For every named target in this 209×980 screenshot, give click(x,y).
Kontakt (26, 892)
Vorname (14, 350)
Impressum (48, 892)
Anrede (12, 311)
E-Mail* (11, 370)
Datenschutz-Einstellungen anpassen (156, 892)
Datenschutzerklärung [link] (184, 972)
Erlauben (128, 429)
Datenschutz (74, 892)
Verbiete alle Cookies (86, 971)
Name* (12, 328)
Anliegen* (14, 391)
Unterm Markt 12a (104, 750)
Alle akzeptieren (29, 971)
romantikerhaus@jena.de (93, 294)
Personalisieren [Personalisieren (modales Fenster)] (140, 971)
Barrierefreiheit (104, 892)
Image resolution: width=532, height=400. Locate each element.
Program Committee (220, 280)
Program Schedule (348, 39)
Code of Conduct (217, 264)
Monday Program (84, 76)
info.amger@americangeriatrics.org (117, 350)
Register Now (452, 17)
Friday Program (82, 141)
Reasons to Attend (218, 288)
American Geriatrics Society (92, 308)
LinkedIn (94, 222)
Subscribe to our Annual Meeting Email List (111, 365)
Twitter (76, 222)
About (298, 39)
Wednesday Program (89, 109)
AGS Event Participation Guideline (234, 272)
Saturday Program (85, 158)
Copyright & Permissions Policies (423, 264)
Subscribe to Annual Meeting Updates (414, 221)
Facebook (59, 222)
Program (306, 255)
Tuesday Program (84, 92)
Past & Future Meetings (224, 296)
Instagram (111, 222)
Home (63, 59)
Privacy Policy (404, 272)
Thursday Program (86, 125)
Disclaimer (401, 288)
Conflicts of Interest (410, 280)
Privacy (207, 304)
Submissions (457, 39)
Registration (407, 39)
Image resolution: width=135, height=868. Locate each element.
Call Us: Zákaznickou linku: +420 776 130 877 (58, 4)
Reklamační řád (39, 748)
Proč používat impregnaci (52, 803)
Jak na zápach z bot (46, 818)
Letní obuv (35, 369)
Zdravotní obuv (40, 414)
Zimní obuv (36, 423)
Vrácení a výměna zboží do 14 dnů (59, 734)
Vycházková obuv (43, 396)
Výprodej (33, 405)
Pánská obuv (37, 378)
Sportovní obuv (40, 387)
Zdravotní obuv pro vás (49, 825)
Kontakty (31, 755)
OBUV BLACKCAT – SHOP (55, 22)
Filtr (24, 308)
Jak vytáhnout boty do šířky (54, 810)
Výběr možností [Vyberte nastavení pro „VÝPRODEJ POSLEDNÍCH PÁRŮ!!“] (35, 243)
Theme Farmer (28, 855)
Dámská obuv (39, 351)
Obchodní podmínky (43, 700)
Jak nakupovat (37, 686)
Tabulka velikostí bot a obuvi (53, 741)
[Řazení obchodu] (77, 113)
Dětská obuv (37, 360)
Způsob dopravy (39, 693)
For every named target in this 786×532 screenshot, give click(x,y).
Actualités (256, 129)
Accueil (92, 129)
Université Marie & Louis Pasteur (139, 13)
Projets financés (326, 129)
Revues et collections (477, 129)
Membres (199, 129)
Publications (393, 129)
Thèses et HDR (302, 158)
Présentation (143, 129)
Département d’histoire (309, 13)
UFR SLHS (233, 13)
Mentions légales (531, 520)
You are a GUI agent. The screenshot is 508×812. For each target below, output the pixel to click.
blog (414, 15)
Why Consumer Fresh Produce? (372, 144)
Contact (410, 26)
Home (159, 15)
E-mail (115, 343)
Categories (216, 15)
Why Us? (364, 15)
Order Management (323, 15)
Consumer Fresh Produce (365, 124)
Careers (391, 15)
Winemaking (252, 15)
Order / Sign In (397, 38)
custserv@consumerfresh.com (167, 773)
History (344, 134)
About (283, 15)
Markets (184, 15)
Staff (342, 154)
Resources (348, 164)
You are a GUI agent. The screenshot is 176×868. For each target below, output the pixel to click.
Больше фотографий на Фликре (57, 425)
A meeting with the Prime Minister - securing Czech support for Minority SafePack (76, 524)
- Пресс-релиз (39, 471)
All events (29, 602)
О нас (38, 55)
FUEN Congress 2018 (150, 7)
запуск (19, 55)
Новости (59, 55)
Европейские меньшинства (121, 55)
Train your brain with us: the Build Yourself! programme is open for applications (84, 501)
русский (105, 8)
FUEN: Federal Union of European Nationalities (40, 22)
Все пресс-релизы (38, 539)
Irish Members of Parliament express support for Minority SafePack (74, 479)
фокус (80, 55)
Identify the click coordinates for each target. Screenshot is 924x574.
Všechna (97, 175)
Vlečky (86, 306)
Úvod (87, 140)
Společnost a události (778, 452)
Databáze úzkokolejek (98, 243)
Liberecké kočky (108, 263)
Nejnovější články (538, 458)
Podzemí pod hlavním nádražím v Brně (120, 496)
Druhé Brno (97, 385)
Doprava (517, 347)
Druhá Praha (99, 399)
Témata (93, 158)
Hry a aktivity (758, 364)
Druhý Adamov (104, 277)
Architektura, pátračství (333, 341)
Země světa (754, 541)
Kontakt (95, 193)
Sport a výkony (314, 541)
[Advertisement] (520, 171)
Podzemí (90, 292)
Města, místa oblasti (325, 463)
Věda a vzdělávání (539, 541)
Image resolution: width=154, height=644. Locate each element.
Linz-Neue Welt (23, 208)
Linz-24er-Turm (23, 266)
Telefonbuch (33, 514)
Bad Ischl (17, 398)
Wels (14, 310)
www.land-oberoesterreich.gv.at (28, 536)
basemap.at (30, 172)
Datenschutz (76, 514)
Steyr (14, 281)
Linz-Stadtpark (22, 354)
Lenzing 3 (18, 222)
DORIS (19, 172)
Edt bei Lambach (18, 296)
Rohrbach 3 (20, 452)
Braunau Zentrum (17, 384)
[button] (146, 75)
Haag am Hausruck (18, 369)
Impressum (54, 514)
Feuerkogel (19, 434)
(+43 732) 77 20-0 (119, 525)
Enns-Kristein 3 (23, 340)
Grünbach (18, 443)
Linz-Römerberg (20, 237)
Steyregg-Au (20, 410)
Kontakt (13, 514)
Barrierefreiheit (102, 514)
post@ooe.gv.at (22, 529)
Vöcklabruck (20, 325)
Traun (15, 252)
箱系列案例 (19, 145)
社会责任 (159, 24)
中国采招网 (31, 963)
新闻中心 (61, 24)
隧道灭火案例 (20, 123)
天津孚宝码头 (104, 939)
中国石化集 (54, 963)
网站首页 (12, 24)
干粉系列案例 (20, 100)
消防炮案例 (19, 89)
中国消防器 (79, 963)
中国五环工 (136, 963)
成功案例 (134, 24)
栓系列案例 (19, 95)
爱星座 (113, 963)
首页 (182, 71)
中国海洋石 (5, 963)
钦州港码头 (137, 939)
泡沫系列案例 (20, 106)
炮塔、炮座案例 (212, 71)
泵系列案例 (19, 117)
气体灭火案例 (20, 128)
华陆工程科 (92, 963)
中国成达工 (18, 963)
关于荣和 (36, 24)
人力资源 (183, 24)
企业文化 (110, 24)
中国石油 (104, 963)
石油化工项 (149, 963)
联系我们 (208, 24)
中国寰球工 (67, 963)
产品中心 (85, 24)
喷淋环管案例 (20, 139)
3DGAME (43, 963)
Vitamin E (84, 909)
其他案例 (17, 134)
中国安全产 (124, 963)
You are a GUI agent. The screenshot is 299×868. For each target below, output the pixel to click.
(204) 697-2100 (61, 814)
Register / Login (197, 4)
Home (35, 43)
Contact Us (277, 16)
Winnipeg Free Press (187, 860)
====
- _Problem details_: Reproduce all of the records above, line for line and without any changes.

- _Task solution_:
For every named target in this 209×980 screenshot, give click(x,y).
Kontakt (26, 892)
Vorname (14, 350)
Impressum (48, 892)
Anrede (12, 311)
E-Mail* (11, 370)
Datenschutz-Einstellungen anpassen (156, 892)
Datenschutzerklärung [link] (184, 972)
Erlauben (128, 429)
Datenschutz (74, 892)
Verbiete alle Cookies (86, 971)
Name* (12, 328)
Anliegen* (14, 391)
Unterm Markt 12a (104, 750)
Alle akzeptieren (29, 971)
romantikerhaus@jena.de (93, 294)
Personalisieren [Personalisieren (modales Fenster)] (140, 971)
Barrierefreiheit (104, 892)
Image resolution: width=532, height=400. Locate each element.
Program Committee (220, 280)
Program Schedule (348, 39)
Code of Conduct (217, 264)
Monday Program (84, 76)
info.amger@americangeriatrics.org (117, 350)
Register Now (452, 17)
Friday Program (82, 141)
Reasons to Attend (218, 288)
American Geriatrics Society (92, 308)
LinkedIn (94, 222)
Subscribe to our Annual Meeting Email List (111, 365)
Twitter (76, 222)
About (298, 39)
Wednesday Program (89, 109)
AGS Event Participation Guideline (234, 272)
Saturday Program (85, 158)
Copyright & Permissions Policies (423, 264)
Subscribe to Annual Meeting Updates (414, 221)
Facebook (59, 222)
Program (306, 255)
Tuesday Program (84, 92)
Past & Future Meetings (224, 296)
Instagram (111, 222)
Home (63, 59)
Privacy Policy (404, 272)
Thursday Program (86, 125)
Disclaimer (401, 288)
Conflicts of Interest (410, 280)
Privacy (207, 304)
Submissions (457, 39)
Registration (407, 39)
Image resolution: width=135, height=868. Locate each element.
Call Us: Zákaznickou linku: +420 776 130 877 (58, 4)
Reklamační řád (39, 748)
Proč používat impregnaci (52, 803)
Jak na zápach z bot (46, 818)
Letní obuv (35, 369)
Zdravotní obuv (40, 414)
Zimní obuv (36, 423)
Vrácení a výměna zboží do 14 dnů (59, 734)
Vycházková obuv (43, 396)
Výprodej (33, 405)
Pánská obuv (37, 378)
Sportovní obuv (40, 387)
Zdravotní obuv pro vás (49, 825)
Kontakty (31, 755)
OBUV BLACKCAT – SHOP (55, 22)
Filtr (24, 308)
Jak vytáhnout boty do šířky (54, 810)
Výběr možností [Vyberte nastavení pro „VÝPRODEJ POSLEDNÍCH PÁRŮ!!“] (35, 243)
Theme Farmer (28, 855)
Dámská obuv (39, 351)
Obchodní podmínky (43, 700)
Jak nakupovat (37, 686)
Tabulka velikostí bot a obuvi (53, 741)
[Řazení obchodu] (77, 113)
Dětská obuv (37, 360)
Způsob dopravy (39, 693)
For every named target in this 786×532 screenshot, give click(x,y).
Actualités (256, 129)
Accueil (92, 129)
Université Marie & Louis Pasteur (139, 13)
Projets financés (326, 129)
Revues et collections (477, 129)
Membres (199, 129)
Publications (393, 129)
Thèses et HDR (302, 158)
Présentation (143, 129)
Département d’histoire (309, 13)
UFR SLHS (233, 13)
Mentions légales (531, 520)
You are a GUI agent. The screenshot is 508×812. For each target below, output the pixel to click.
blog (414, 15)
Why Consumer Fresh Produce? (372, 144)
Contact (410, 26)
Home (159, 15)
E-mail (115, 343)
Categories (216, 15)
Why Us? (364, 15)
Order Management (323, 15)
Consumer Fresh Produce (365, 124)
Careers (391, 15)
Winemaking (252, 15)
Order / Sign In (397, 38)
custserv@consumerfresh.com (167, 773)
History (344, 134)
About (283, 15)
Markets (184, 15)
Staff (342, 154)
Resources (348, 164)
You are a GUI agent. The screenshot is 176×868. For each target below, output the pixel to click.
Больше фотографий на Фликре (57, 425)
A meeting with the Prime Minister - securing Czech support for Minority SafePack (76, 524)
- Пресс-релиз (39, 471)
All events (29, 602)
О нас (38, 55)
FUEN Congress 2018 (150, 7)
запуск (19, 55)
Новости (59, 55)
Европейские меньшинства (121, 55)
Train your brain with us: the Build Yourself! programme is open for applications (84, 501)
русский (105, 8)
FUEN: Federal Union of European Nationalities (40, 22)
Все пресс-релизы (38, 539)
Irish Members of Parliament express support for Minority SafePack (74, 479)
фокус (80, 55)
Identify the click coordinates for each target. Screenshot is 924x574.
Všechna (97, 175)
Vlečky (86, 306)
Úvod (87, 140)
Společnost a události (778, 452)
Databáze úzkokolejek (98, 243)
Liberecké kočky (108, 263)
Nejnovější články (538, 458)
Podzemí pod hlavním nádražím v Brně (120, 496)
Druhé Brno (97, 385)
Doprava (517, 347)
Druhá Praha (99, 399)
Témata (93, 158)
Hry a aktivity (758, 364)
Druhý Adamov (104, 277)
Architektura, pátračství (333, 341)
Země světa (754, 541)
Kontakt (95, 193)
Sport a výkony (314, 541)
[Advertisement] (520, 171)
Podzemí (90, 292)
Města, místa oblasti (325, 463)
Věda a vzdělávání (539, 541)
Image resolution: width=154, height=644. Locate each element.
Linz-Neue Welt (23, 208)
Linz-24er-Turm (23, 266)
Telefonbuch (33, 514)
Bad Ischl (17, 398)
Wels (14, 310)
www.land-oberoesterreich.gv.at (28, 536)
basemap.at (30, 172)
Datenschutz (76, 514)
Steyr (14, 281)
Linz-Stadtpark (22, 354)
Lenzing 3 (18, 222)
DORIS (19, 172)
Edt bei Lambach (18, 296)
Rohrbach 3 (20, 452)
Braunau Zentrum (17, 384)
[button] (146, 75)
Haag am Hausruck (18, 369)
Impressum (54, 514)
Feuerkogel (19, 434)
(+43 732) 77 20-0 (119, 525)
Enns-Kristein 3 (23, 340)
Grünbach (18, 443)
Linz-Römerberg (20, 237)
Steyregg-Au (20, 410)
Kontakt (13, 514)
Barrierefreiheit (102, 514)
post@ooe.gv.at (22, 529)
Vöcklabruck (20, 325)
Traun (15, 252)
箱系列案例 (19, 145)
社会责任 (159, 24)
中国采招网 (31, 963)
新闻中心 (61, 24)
隧道灭火案例 (20, 123)
天津孚宝码头 (104, 939)
中国石化集 (54, 963)
网站首页 (12, 24)
干粉系列案例 (20, 100)
消防炮案例 (19, 89)
中国消防器 (79, 963)
中国五环工 (136, 963)
成功案例 (134, 24)
栓系列案例 (19, 95)
爱星座 (113, 963)
首页 (182, 71)
中国海洋石 (5, 963)
钦州港码头 (137, 939)
泡沫系列案例 (20, 106)
炮塔、炮座案例 (212, 71)
泵系列案例 (19, 117)
气体灭火案例 (20, 128)
华陆工程科 (92, 963)
中国成达工 (18, 963)
关于荣和 (36, 24)
人力资源 (183, 24)
企业文化 (110, 24)
中国石油 (104, 963)
石油化工项 (149, 963)
联系我们 (208, 24)
中国寰球工 (67, 963)
产品中心 (85, 24)
喷淋环管案例 (20, 139)
3DGAME (43, 963)
Vitamin E (84, 909)
其他案例 (17, 134)
中国安全产 (124, 963)
You are a GUI agent. The screenshot is 299×868. For each target below, output the pixel to click.
(204) 697-2100 (61, 814)
Register / Login (197, 4)
Home (35, 43)
Contact Us (277, 16)
Winnipeg Free Press (187, 860)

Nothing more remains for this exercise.